Pixel coordinate grounding data:
----------
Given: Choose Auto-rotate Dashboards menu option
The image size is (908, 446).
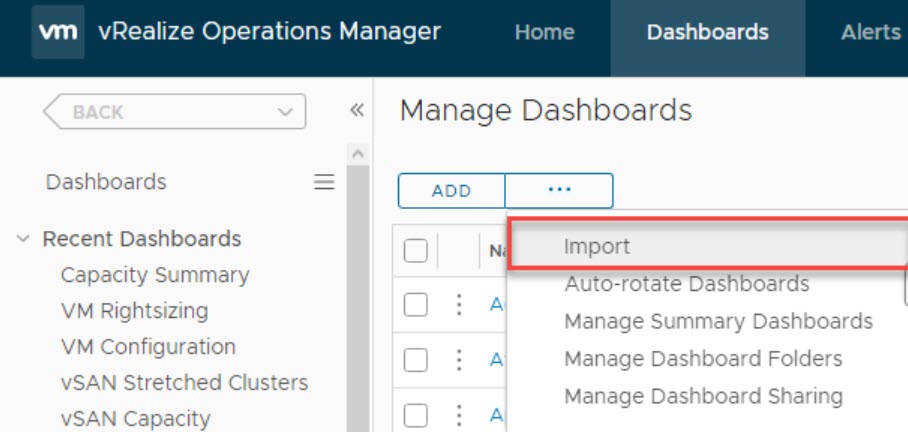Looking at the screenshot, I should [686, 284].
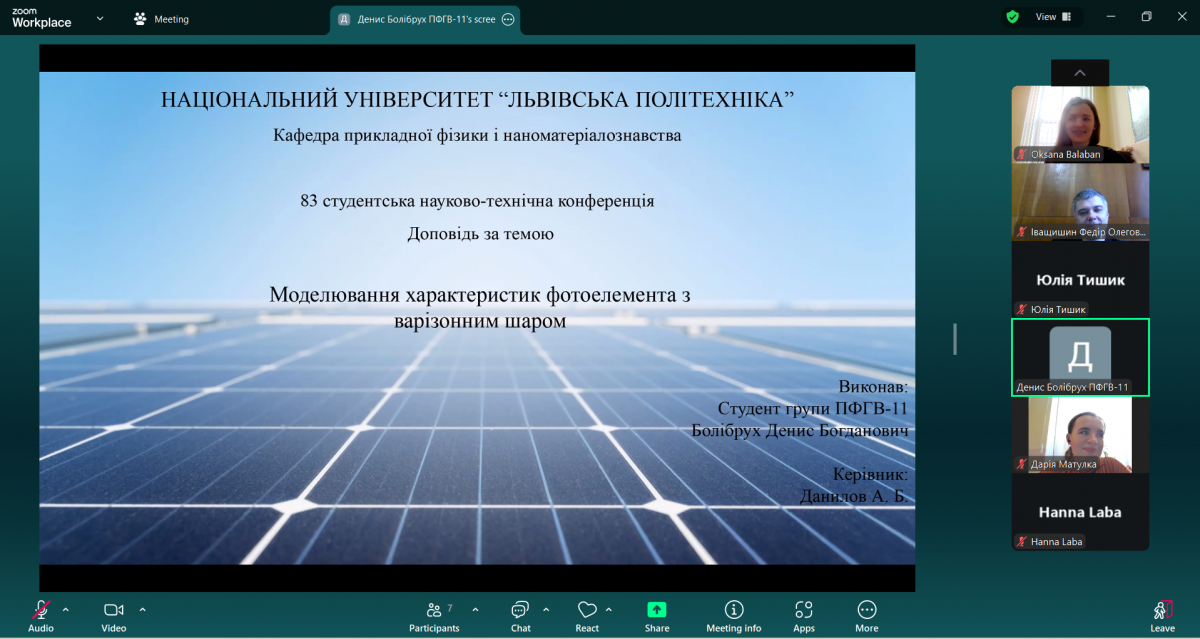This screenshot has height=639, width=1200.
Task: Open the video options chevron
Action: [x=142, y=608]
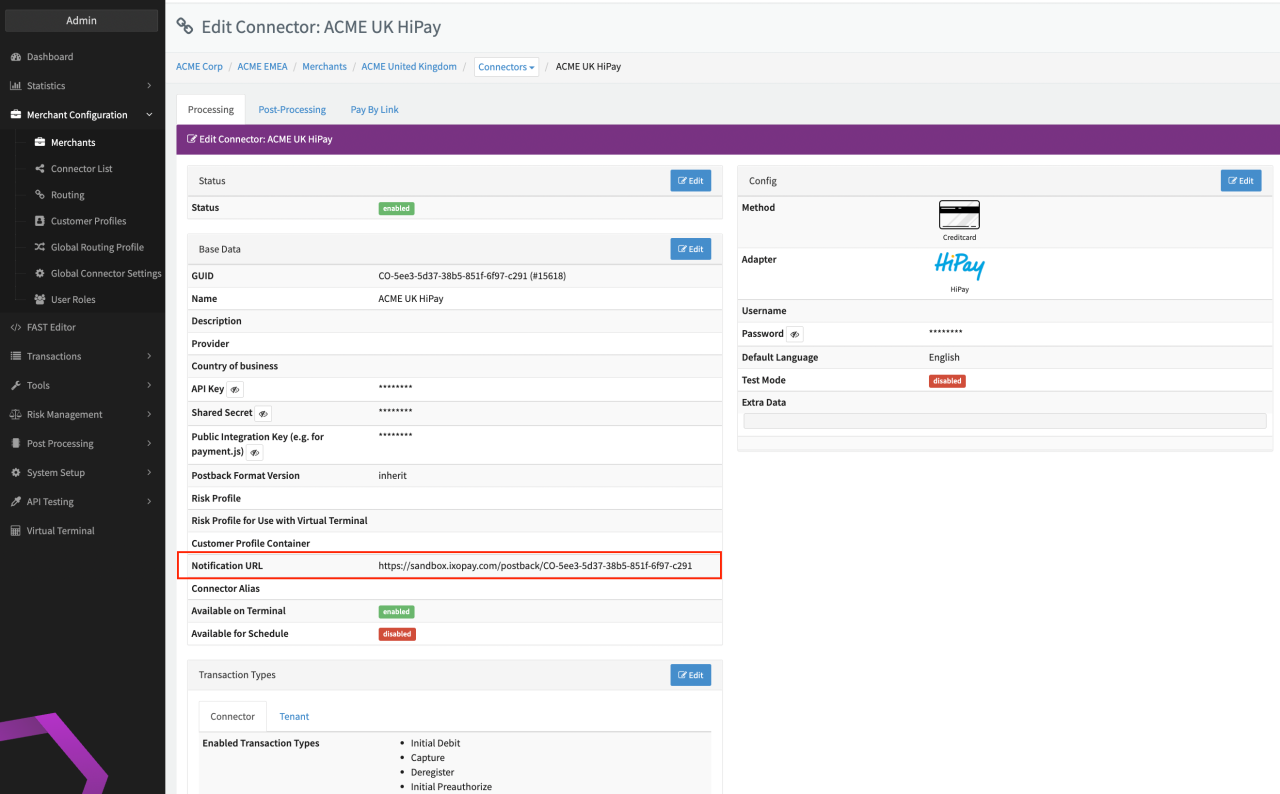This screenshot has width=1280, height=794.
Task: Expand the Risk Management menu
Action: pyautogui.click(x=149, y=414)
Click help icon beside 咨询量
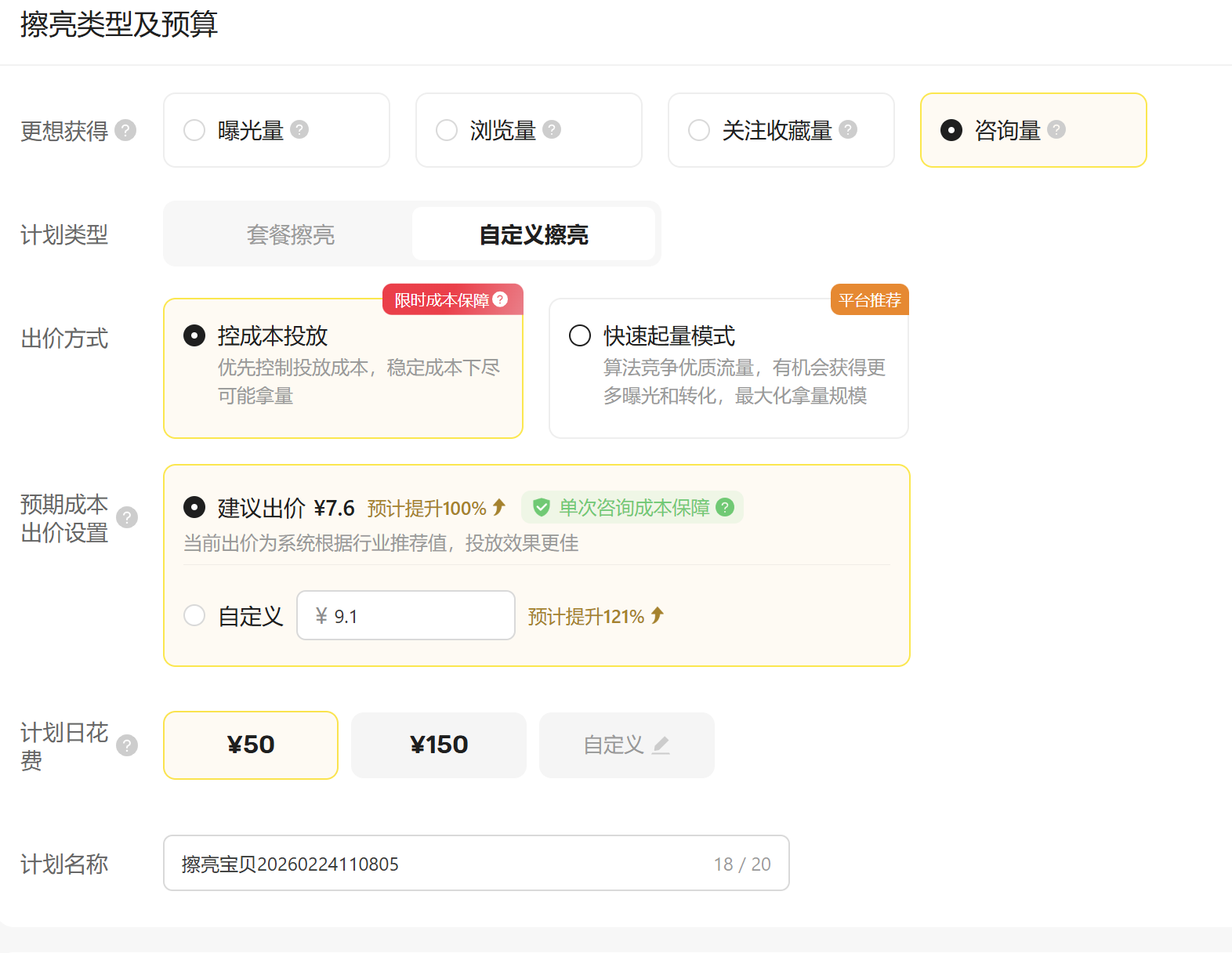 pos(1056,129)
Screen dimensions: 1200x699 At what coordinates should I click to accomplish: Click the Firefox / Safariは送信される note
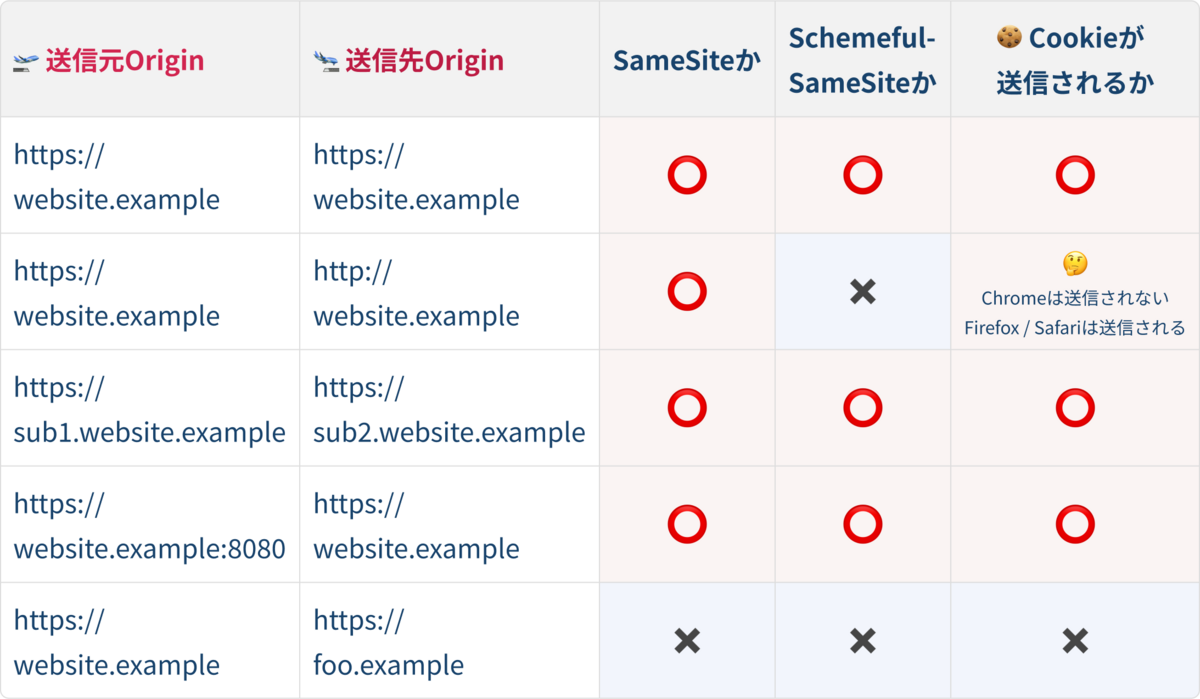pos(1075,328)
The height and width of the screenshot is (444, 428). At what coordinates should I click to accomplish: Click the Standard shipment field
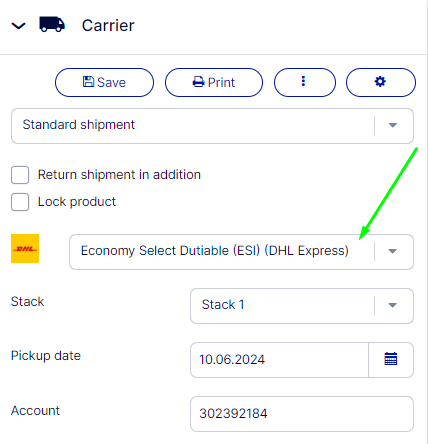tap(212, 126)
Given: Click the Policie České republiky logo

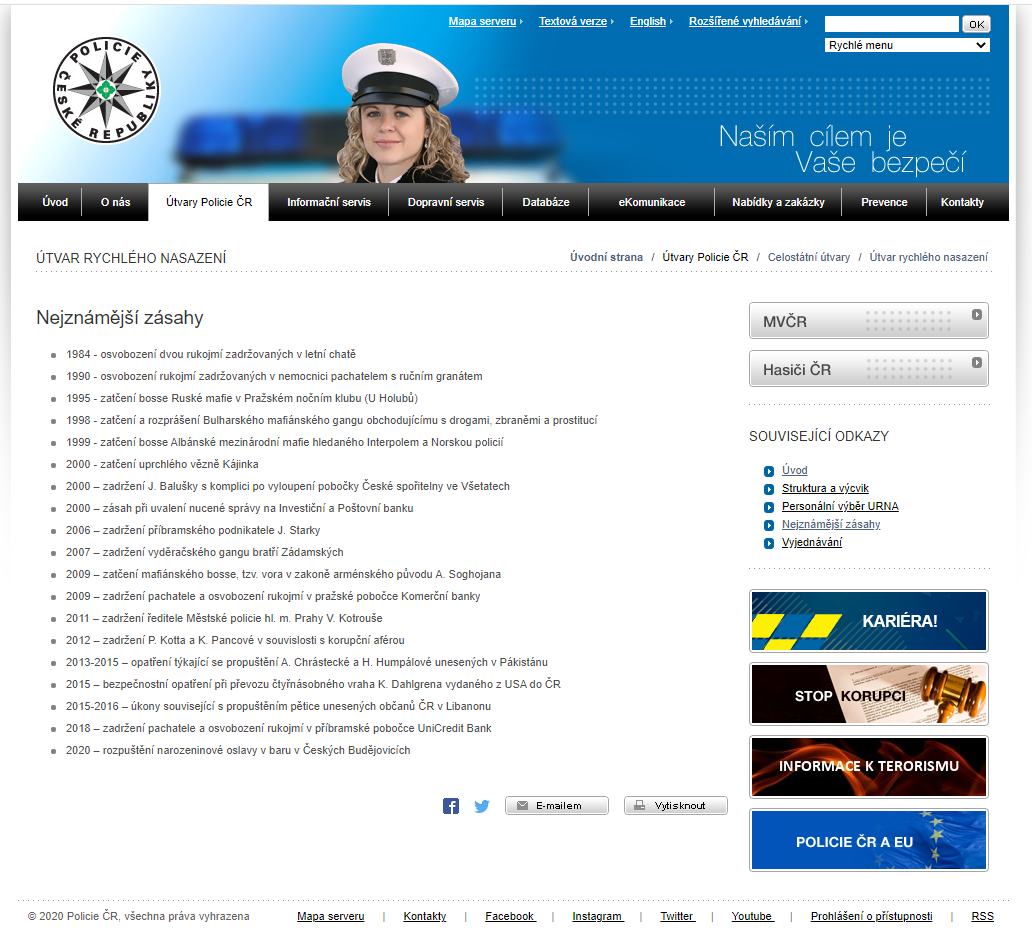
----------
— EXERCISE GOAL —
Filter the entries down to the lines with the word "Given" in them.

— EXPECTED ANSWER —
Given: Choose Auto-rotate Dashboards menu option
Given: Click the Policie České republiky logo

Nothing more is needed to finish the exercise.